52 pages • 1 hour read
Tim Z. HernandezA modern alternative to SparkNotes and CliffsNotes, SuperSummary offers high-quality Study Guides with detailed chapter summaries and analysis of major themes, characters, and more.
Content Warning: This section of the guide includes discussion of graphic violence and reference to suicide.
“As Red ran closer he watched a thread of black smoke unfurl from the mountain pass, where a fragile seam between two worlds had ripped open.”
The book begins in medias res, or in the middle of the action. Using the genre of historical fiction, it describes what witness Red Childers would have seen and experienced after the explosion of the airplane on January 28, 1948. The language “a fragile seam between two worlds had ripped open” emphasizes both that those involved were forever changed after the incident and that it was a rare moment of contact between American life and the lives of the migrant workers.

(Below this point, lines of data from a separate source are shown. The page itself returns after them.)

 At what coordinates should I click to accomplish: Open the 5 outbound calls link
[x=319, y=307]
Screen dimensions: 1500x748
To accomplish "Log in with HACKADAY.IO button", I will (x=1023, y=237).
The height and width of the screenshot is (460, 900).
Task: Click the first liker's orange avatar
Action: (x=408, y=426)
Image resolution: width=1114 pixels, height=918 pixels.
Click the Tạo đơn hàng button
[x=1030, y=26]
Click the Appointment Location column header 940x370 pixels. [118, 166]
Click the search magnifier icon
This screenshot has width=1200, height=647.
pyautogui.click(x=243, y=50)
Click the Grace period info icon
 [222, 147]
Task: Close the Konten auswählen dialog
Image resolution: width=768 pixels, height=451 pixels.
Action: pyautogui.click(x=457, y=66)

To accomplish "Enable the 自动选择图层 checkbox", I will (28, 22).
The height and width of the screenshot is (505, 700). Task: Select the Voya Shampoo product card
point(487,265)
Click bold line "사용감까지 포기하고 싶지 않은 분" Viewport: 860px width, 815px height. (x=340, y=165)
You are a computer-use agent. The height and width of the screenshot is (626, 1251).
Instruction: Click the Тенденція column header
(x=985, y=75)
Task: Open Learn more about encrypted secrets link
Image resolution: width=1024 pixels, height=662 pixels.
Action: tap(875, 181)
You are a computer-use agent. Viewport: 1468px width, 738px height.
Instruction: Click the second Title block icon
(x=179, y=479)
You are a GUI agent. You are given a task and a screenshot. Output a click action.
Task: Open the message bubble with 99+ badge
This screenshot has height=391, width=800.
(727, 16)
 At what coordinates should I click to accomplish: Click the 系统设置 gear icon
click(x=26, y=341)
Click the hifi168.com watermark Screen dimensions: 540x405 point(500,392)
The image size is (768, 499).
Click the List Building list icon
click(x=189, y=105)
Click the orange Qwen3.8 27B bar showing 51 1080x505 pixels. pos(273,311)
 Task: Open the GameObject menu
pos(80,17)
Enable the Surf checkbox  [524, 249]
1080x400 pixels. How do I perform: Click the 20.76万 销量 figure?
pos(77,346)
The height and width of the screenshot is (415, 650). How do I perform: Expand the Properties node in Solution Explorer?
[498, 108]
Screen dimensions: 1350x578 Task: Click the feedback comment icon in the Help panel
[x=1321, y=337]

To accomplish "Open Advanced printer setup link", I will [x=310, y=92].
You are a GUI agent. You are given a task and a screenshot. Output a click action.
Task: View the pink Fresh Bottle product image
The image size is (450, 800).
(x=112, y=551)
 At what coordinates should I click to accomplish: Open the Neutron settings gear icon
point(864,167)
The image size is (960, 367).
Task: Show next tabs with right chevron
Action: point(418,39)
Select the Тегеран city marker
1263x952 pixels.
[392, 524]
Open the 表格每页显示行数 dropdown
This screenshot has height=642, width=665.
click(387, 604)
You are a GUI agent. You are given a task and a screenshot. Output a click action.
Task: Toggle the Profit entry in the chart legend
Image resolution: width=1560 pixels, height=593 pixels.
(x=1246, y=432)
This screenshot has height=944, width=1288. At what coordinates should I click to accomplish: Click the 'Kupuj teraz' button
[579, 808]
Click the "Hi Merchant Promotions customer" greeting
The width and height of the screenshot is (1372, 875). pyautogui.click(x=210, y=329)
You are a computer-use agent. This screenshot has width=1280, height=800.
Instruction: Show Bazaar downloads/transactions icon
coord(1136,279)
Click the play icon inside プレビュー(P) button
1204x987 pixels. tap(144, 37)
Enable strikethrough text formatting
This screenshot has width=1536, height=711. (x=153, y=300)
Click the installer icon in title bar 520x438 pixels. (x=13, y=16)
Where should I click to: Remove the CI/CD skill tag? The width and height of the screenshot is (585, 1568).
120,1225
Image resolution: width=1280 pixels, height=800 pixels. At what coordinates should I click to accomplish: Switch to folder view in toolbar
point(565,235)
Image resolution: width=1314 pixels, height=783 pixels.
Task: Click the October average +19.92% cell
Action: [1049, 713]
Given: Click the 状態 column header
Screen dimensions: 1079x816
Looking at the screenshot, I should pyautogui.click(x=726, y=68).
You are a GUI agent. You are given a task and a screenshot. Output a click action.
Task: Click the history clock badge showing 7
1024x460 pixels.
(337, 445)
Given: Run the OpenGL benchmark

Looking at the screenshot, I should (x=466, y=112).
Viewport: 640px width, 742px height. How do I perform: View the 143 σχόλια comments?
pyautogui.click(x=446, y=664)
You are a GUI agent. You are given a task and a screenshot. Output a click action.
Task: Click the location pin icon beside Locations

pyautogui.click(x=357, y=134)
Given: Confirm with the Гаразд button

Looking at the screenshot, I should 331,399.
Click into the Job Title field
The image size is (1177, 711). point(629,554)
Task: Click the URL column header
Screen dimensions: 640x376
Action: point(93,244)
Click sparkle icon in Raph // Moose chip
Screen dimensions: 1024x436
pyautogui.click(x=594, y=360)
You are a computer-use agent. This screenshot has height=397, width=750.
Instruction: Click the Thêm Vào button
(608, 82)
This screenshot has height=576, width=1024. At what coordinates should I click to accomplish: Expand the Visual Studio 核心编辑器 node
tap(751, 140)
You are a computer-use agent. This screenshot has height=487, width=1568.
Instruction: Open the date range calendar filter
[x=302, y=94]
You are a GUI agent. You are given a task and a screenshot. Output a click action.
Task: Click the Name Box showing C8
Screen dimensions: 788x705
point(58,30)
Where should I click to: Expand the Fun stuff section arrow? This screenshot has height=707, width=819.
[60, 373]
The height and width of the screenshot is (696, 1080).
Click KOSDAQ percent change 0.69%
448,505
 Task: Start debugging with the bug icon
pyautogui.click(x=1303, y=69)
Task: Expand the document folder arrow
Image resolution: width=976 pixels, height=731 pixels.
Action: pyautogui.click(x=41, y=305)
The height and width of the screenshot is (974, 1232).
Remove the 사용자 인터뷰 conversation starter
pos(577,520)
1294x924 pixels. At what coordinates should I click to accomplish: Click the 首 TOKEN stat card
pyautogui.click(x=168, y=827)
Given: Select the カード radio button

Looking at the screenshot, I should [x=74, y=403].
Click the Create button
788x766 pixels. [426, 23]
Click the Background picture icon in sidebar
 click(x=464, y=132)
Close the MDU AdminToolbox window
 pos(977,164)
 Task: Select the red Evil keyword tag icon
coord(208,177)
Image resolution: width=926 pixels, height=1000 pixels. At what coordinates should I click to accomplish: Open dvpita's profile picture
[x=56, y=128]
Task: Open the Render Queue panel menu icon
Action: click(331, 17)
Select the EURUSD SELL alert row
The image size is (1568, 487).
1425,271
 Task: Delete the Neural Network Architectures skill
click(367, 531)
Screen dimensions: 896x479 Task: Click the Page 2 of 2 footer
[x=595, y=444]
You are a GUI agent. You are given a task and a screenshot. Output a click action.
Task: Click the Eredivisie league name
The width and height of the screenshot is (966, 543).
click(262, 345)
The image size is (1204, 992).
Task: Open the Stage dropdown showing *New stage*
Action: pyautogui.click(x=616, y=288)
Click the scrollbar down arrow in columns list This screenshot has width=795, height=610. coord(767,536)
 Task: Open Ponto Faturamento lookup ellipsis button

“Despite the investigation team’s best efforts, in the end, it was a patchwork job. Names were as dismembered as the bodies they belonged to.”
In this quote, Tim Z. Hernandez draws a parallel between his work and that of the investigation team while also highlighting the differences. Like the investigation team, Hernandez’s research is a “patchwork job” incorporating many different sources of varying reliability. Unlike the investigation team, he seeks to connect the names to the people and their stories.
“For Casimira Navarro López, time would knock on her door sixty-seven years later, almost to the day. Until this moment, she had never been asked to speak about her boyfriend, who was killed in ‘the worst airplane disaster in California’s history.’”
In this quote, Hernandez introduces himself as an oral historian collecting stories of “ordinary people,” stories that were otherwise overlooked by official accounts. Despite Casimira Navarro López’s connection to one of the victims, Luis Miranda Cuevas, no one had ever asked her to share her memories of him.